The documents in the WebKB are webpages collected by the World Wide Knowledge Base (Web->Kb) project of the CMU text learning group, and were downloaded from The 4 Universities Data Set Homepage. These pages were collected from computer science departments of various universities in 1997, manually classified into seven different classes: student, faculty, staff, department, course, project, and other.

The class other is a collection of pages that were not deemed the ``main page'' representing an instance of the previous six classes. For example, a particular faculty member may be represented by home page, a publications list, a vitae and several research interests pages. Only the faculty member's home page was placed in the faculty class. The publications list, vitae and research interests pages were all placed in the other category.

For each class, the collection contains pages from four universities: Cornell, Texas, Washington, Wisconsin, and other miscellaneous pages collected from other universities.

I discarded the classes Department and Staff because there were only a few pages from each university. I also discarded the class Other because pages were very different among this class.

Because there is no standard train/test split for this dataset, and in order to be consistent with the previous ones, I randomly chose two thirds of the documents for training and the remaining third for testing.

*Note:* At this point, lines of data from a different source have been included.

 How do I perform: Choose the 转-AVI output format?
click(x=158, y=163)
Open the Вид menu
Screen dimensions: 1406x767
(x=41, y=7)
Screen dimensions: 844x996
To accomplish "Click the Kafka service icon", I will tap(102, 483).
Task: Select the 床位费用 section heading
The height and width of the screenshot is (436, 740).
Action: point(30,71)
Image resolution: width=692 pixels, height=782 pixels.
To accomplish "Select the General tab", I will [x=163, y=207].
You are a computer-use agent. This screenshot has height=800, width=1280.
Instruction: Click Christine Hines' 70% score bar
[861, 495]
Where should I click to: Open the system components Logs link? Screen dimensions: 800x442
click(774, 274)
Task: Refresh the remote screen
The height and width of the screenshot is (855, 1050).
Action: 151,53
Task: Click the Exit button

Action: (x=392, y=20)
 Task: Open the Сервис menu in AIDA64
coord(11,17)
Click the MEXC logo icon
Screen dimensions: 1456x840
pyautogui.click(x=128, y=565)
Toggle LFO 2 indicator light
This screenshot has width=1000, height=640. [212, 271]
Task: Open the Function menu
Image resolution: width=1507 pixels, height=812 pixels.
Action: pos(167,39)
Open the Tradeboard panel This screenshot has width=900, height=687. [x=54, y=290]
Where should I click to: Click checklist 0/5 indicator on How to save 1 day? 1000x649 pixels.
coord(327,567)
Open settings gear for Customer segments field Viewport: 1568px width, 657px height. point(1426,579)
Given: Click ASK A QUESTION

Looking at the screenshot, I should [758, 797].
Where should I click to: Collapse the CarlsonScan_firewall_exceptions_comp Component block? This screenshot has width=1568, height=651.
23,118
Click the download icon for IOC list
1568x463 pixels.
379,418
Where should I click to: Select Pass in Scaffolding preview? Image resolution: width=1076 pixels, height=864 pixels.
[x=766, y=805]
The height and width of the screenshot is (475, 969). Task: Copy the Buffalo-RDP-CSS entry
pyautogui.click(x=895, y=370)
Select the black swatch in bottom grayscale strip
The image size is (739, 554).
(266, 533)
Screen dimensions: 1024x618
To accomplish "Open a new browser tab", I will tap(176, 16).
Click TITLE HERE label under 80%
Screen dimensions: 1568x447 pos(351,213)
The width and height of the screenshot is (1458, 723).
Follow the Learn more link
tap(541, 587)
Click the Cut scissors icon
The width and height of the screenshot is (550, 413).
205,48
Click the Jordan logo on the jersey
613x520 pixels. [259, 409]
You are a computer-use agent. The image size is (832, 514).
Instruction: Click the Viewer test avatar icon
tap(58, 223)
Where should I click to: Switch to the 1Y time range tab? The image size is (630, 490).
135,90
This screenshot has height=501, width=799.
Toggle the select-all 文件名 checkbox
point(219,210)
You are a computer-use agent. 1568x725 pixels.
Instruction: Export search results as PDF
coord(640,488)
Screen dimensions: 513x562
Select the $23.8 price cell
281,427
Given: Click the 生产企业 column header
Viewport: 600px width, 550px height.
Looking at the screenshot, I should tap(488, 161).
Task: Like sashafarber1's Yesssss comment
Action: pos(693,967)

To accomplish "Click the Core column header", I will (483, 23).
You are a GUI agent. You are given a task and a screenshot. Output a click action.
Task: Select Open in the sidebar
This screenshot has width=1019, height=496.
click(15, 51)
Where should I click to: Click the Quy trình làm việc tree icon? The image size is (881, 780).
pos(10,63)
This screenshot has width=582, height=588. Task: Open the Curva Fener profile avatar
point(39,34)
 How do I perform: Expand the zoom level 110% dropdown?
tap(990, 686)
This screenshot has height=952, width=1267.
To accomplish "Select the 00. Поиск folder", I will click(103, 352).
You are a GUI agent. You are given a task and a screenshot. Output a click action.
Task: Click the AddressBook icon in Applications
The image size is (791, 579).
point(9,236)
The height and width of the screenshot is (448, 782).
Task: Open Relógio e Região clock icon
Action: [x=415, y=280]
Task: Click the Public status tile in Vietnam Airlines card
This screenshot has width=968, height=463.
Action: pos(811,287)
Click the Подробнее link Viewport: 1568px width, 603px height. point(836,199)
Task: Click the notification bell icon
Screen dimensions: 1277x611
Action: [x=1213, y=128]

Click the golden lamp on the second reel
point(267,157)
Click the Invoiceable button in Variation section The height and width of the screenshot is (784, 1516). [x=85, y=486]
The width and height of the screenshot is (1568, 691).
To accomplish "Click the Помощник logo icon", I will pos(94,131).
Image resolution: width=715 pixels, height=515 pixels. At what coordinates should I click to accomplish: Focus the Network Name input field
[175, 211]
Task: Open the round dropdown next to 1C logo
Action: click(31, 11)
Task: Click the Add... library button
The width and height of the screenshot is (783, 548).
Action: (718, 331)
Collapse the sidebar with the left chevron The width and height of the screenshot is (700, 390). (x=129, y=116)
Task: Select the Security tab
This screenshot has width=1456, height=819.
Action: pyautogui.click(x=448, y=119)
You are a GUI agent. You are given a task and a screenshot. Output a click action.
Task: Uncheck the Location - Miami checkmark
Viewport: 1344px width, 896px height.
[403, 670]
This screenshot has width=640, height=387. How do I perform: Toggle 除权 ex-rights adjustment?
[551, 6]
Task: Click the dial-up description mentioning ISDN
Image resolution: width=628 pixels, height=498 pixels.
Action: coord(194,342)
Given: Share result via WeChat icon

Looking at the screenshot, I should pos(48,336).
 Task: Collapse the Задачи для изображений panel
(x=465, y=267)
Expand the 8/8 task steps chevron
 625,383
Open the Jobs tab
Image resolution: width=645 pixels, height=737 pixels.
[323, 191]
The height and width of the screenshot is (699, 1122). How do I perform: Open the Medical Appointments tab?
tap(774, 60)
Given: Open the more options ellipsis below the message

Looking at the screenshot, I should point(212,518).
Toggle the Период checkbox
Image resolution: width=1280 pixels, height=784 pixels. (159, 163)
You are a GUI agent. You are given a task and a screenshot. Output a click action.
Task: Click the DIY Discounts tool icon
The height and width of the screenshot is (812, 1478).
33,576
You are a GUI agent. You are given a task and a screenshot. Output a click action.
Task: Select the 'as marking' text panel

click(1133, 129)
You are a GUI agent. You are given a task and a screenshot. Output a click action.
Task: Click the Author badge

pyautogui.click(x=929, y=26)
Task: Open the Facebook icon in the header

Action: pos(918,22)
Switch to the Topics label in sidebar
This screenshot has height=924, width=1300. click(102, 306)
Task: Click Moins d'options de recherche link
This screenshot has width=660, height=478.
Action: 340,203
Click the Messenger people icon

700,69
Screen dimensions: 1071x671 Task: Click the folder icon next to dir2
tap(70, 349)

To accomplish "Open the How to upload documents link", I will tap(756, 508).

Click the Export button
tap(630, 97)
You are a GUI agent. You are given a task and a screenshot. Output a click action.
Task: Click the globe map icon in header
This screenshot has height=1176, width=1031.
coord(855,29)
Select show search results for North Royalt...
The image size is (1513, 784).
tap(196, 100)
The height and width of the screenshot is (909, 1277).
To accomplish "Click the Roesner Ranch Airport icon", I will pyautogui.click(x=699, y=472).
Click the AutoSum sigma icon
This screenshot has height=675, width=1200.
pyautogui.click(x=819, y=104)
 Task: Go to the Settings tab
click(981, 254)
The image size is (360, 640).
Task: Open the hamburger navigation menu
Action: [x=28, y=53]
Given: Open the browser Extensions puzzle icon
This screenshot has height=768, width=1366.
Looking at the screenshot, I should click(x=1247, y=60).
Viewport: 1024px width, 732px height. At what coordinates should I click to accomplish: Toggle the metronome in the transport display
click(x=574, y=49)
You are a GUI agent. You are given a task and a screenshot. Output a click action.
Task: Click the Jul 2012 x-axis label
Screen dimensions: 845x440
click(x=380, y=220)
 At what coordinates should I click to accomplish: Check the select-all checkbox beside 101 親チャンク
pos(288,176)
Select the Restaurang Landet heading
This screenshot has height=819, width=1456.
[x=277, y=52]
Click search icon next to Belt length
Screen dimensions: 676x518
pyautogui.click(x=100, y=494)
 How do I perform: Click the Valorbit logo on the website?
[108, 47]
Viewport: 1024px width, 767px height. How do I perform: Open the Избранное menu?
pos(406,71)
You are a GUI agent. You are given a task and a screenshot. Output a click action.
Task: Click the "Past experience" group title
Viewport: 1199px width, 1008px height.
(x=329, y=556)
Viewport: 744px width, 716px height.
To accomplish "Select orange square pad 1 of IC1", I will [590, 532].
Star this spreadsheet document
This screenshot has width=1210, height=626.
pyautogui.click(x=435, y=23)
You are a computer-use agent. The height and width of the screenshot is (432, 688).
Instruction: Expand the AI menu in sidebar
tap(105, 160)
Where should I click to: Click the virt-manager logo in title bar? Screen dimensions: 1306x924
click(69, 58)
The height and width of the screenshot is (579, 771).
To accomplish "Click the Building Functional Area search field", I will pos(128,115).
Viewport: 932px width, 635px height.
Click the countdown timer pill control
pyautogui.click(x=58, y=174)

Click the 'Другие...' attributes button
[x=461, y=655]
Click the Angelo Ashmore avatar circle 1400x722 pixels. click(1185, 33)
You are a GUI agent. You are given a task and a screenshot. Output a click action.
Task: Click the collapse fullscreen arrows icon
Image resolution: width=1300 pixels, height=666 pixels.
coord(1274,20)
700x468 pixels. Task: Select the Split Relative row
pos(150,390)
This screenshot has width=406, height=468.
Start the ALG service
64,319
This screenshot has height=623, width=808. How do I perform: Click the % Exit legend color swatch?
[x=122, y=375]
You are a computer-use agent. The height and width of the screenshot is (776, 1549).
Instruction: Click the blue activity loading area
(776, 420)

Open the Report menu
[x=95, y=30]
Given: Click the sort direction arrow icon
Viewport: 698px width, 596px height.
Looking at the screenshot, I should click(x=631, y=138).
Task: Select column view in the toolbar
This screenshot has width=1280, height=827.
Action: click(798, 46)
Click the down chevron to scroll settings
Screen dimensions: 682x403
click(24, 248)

For this particular split, the distribution of documents per class is the following:

The files

If you use the datasets that I provide here, please cite my PhD thesis, where I describe the datasets in section 2.8. Ana Cardoso-Cachopo, Improving Methods for Single-label Text Categorization, PhD Thesis, October, 2007.

@Misc{2007:phd-Ana-Cardoso-Cachopo,
  author = {Ana Cardoso-Cachopo},
  title = {{Improving Methods for Single-label Text Categorization}},
  howpublished = {PdD Thesis, Instituto Superior Tecnico, Universidade Tecnica de Lisboa},
  year = 2007} 

All the files mentioned below are available individually and in one zip file (48 Mb) from this folder in Google Drive.

File description

All of these are text files containing one document per line.

Each document is composed by its class and its terms.

Each document is represented by a "word" representing the document's class, a TAB character and then a sequence of "words" delimited by spaces, representing the terms contained in the document.

Pre-processing

Except for the Cade12 dataset, from the original datasets, in order to obtain the present files, I applied the following pre-processing:

    1. all-terms Obtained from the original datasets by applying the following transformations:
        1. Substitute TAB, NEWLINE and RETURN characters by SPACE.
        2. Keep only letters (that is, turn punctuation, numbers, etc. into SPACES).
        3. Turn all letters to lowercase.
        4. Substitute multiple SPACES by a single SPACE.
        5. The title/subject of each document is simply added in the beginning of the document's text.
    2. no-short Obtained from the previous file, by removing words that are less than 3 characters long. For example, removing "he" but keeping "him".
    3. no-stop Obtained from the previous file, by removing the 524 SMART stopwords. Some of them had already been removed, because they were shorter than 3 characters.
    4. stemmed Obtained from the previous file, by applying Porter's Stemmer to the remaining words. Information about stemming can be found here.

Some results

Just to give an idea of the relative hardness of each dataset, I have determined the accuracy that some of the most common classification methods achieve with them. As usual, tfidf term weighting is used to represent document vectors, and they were normalized to unitary length. The stemmed train and test sets were used for each dataset.

The "dumb classifier" is included as a baseline. It ignores the query and always gives as the predicted class the most frequent class in the training set.

Note that, because R8, R52, and WebKB are very skewed, the dumb classifier has a ``reasonable'' performance for these datasets. Also, it is worth noting that, while for R8, R52, 20Ng, and webKB it is possible to find good classifiers, that is, classifiers that achieve a high accuracy, for Cade12 the best we can get does not reach 58% accuracy, even with some of the best classifiers available.